After much coaxing from my sister, I have started sewing abit. A few pillows, some blocks added to a quilt top. I get distracted easily though or bored with the project. I still need silence and I am happiest when home alone. Our kids are in and out and I love that, too. I have joined a Bible Study group with some neighborhood ladies that meets twice a month. It is a great balm to my spirit. I haven't studied The Word so intensely for years and enjoy digging deeper into it. We have great discussions that answer so many questions for me. Each of us has our own burden and sharing lifts them for awhile. We are a mixed group and I think that adds to the benefits, always another view to consider and learn from.
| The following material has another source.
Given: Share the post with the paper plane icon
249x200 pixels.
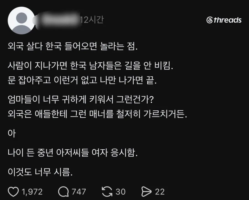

I have been staying with Mom once again, I missed her and didn't realize it. We share another bond in being widows, she says. A club no one wants to join. She continues to have good days and bad. The pain from arthritis increases on these rainy, fall days. She is still aware of family and friends but forgets what occurred five minutes ago. She sits on her nest on the couch for too many hours each day, not interested in moving around or leaving the house. Ice cream is her biggest thrill and she would eat only that if allowed. We have to check with each other when changing shifts, to not overdose her with vanilla cones! Alzheimer's is a terrible thing. Watching a loved one disappear hurts so much.
I don't watch much TV, but have really been reading a lot, especially blogs on the internet. Some are harmless fluff about decorating or quilting, but a few a written by wonderful writers who entertain, inform and give me support. I chat with a lovely, strong lung cancer survivor from Boston and a recent widow from Pennsylvania who feel like family. Linnea and Kate, you will never know how much I look forward to a new post from you. Cancer isn't choosy, it takes from anywhere, any family without discrimination. Connecting online gives us a bigger picture, I believe, it lightens the load to know you are not alone. Of course, it also opens one up for more pain, knowing these sweet people are suffering also. But making that connection is worth the pain for me.
Being a widow seems so foreign to me. I've been Steve's wife for 46 years, since is was just 17 years old. I really don't know how not to be. I have other titles; daughter, mother, sister, grandmother, friend, counselor, but my identity was Steve's wife. He often joked that people only knew him as Hedy's husband. We tend to be identified with our mates after so many years. I feel abit like I am in a government witness protection program, who am I? This feeling is surprising to me, I always considered myself a very independent woman. I prided myself in being strong and smart, able to survive anything. The joke is on me, I'm afraid, maybe I was just strong with him beside me?
My life is certainly not all sadness, please, don't think that. I'm just gloomy today, to match the cool rainy weather. I am going to travel to OZ in the Spring to visit with Courtney and Ken for three months, I cannot believe it yet! Ken's Aunt Edna is my cousin by marriage and she is going along with me, as is her daughter-in-law, Kathy. They will be staying with family while I shall be at Court's new home with her. This is a trip Stephen King and I hoped for long before our daughter moved there. Who doesn't want to see the land down under?